# Required action
Count how many lines in the material below hold the word "will"; the reply is that number alone.

# Exercise data
*** Block opens ***
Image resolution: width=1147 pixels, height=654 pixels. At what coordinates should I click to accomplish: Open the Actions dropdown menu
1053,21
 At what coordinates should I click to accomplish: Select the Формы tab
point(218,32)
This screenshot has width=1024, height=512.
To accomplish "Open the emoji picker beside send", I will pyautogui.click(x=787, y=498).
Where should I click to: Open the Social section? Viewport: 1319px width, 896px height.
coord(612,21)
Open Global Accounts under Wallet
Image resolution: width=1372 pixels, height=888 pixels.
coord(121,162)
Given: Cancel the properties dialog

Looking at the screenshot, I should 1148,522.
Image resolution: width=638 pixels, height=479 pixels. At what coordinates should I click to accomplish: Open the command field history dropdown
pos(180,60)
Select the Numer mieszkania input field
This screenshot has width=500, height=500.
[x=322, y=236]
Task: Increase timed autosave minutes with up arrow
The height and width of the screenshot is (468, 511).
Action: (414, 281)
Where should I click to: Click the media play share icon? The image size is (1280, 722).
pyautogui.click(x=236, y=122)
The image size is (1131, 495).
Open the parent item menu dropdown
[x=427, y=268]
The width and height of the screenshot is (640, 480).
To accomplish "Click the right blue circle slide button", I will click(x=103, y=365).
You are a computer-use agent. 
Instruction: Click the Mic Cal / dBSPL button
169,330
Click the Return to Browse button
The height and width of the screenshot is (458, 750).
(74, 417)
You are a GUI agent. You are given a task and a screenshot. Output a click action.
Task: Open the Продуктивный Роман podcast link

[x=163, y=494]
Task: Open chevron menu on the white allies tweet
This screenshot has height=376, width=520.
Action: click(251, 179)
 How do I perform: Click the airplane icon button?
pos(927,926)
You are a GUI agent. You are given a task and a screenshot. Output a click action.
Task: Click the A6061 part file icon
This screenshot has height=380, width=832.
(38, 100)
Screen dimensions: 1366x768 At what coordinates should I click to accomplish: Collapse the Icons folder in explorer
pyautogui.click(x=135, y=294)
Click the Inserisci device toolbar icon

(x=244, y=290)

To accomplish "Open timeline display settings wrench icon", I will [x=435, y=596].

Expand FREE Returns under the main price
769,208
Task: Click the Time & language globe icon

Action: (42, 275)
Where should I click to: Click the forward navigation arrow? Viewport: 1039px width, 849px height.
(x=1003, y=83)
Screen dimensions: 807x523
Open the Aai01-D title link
*** Block closes ***
# Output of the exercise
3